With the 8.2% month-on-month PH import growth recorded in September despite that PH imports have continued to decline for 17 consecutive months, the Department of Trade and Industry (DTI) Secretary Ramon Lopez said this is an indication of the resumption of several business activities.

The majority of September imports recorded were inputs to manufacturing, mainly on capital goods (32.6%) and raw materials and intermediate goods (40.5%), pointing to the recovery of the manufacturing sector as the country gradually reopens the economy.

“Our continued efforts have shown that we have been able to gradually resume economic activity while observing the strict implementation of minimum health protocols. With more people able to return to work and earn income, we are optimistic that we will be able to revitalize consumption and enhance the production capacity,” said Secretary Lopez.
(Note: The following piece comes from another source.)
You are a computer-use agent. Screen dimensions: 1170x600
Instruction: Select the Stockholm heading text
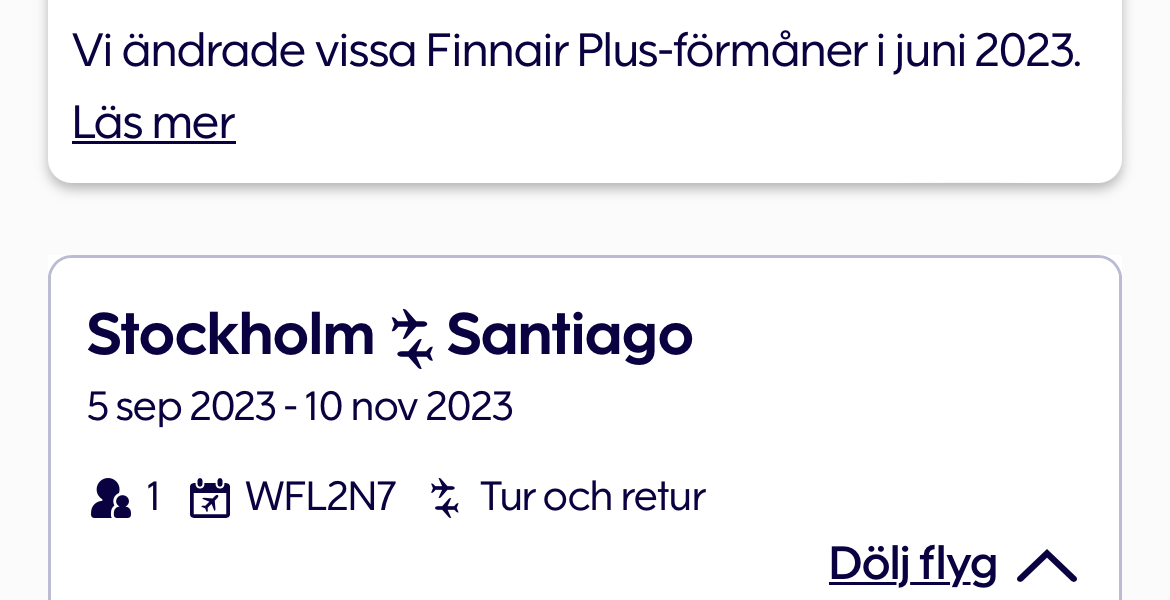[x=230, y=336]
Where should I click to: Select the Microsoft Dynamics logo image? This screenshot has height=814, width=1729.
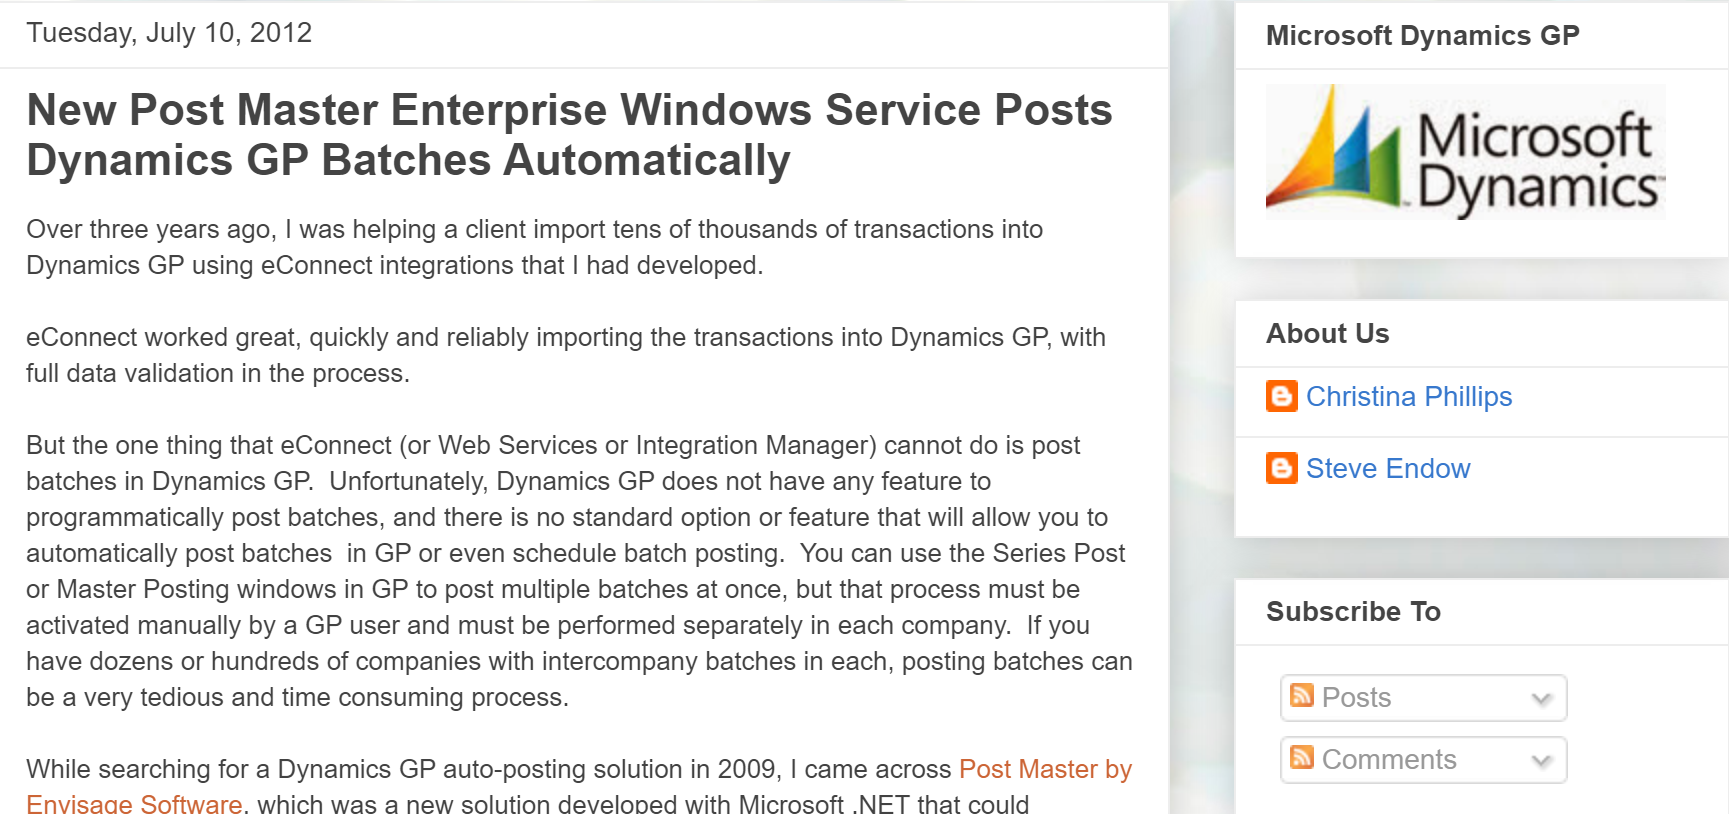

According to DTI, the contractions may have slowed down due to the increase in shipment of electronic products to the country by 2.4%, from USD2.37B to USD2.43B year-on-year (YOY)

In the past PH import performances, electronic products accounted for the majority of the total year-to-date (YTD) merchandise imports (30.1%), followed by mineral fuels, lubricants, and related materials; transport equipment; industrial machinery and equipment; and iron and steel.

In terms of imports from the top trading partners, Brazil and India both posted positive growth at 28.2% and 2.6% respectively in September 2020. However, shipments from top import suppliers posted negative growth in the combined markets of China and Hong Kong (10.5%), Japan (20.9%), South Korea (1.7%), USA (10.1%), and Singapore (12.9%) in the same month.

Meanwhile, with the recorded 2.2% YOY increase in PH exports in September amounting to USD6.22B—coming from an 18.6% YOY decline in August—trade deficit continues to narrow at USD1.71B in September 2020.

“We are committed to continuing managing this trade deficit as best as we can to build back better towards a V-shaped recovery for the country,” the Trade Chief said.

DTI has been pushing the revival of the economy through the implementation of various programs supporting businesses, specifically for Micro, Small, and Medium Enterprises (MSMEs). The Philippines’ export performance also recently shared a positive turnaround to 2% growth, after months of decline due to the strict lockdowns implemented.